We further investigated the possible effects of PGC-1α upregulation upon TNKS inhibition on mitochondrial biogenesis and oxidative phosphorylation (OXPHOS). TNKS inhibition significantly increased the protein amount of SDHB (Fig. 3d, e), a mitochondrial complex II (CII) subunit protein that functions in both the TCA-cycle and the electron transport chain [34], and the other OXPHOS complex subunits tended to increase (Fig. 3d, e). In addition, TNKS inhibition increased mitochondrial outer membrane protein VDAC1 expression (Fig. 3d, e), indicative of upregulation of mitochondrial mass. In order to define whether there was a difference in the levels of OXPHOS complex subunits per mitochondrion, the amount of OXPHOS complex subunit proteins was normalized to VDAC1. These data did not reveal differences between the inhibitor-treated and nontreated mice (Fig. 3f), suggesting that TNKS inhibition elevated mitochondrial mass in the muscle of db/db mice.

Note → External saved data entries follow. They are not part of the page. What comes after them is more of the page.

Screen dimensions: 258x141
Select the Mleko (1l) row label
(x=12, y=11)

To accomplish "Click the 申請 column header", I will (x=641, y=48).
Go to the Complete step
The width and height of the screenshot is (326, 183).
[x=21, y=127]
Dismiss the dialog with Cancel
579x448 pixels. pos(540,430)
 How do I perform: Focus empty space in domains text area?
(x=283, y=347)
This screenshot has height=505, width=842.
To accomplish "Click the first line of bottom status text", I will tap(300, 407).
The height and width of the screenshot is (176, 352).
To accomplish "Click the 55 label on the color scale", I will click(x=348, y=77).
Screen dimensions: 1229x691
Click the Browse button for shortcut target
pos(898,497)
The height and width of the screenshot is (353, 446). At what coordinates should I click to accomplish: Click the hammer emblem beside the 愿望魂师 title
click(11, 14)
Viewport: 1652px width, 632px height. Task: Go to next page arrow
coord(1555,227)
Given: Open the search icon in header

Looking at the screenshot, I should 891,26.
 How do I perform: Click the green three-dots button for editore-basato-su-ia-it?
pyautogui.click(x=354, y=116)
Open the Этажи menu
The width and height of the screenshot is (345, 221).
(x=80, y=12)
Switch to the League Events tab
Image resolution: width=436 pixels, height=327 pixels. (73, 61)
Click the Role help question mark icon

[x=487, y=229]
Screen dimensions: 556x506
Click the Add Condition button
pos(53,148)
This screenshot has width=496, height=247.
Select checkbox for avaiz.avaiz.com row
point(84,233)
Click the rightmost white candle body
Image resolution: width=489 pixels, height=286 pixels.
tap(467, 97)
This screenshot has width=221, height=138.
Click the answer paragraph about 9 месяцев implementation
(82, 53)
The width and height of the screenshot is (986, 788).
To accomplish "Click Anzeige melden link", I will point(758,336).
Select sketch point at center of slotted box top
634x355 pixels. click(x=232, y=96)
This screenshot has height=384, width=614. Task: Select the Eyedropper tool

To confirm the findings in muscle tissue we analyzed the effect of TNKS inhibitor treatment on FAO and mitochondrial function and amount in C2C12 myotubes. We observed that G007-LK stimulated oleic acid oxidation in myotubes (Fig. 3g). G007-LK also boosted basal and maximum OCR in C2C12 myotubes (Fig. 3h), suggesting improved mitochondrial function. Given that G007-LK enhanced CS activity in myotubes (Fig. 3i), the indicator of mitochondrial content, the observed increase in mitochondrial respiration is most likely caused, at least partially, by higher mitochondrial mass. These data collectively suggest that G007-LK treatment enhances mitochondrial mass and oxidative metabolism in muscle and myotubes.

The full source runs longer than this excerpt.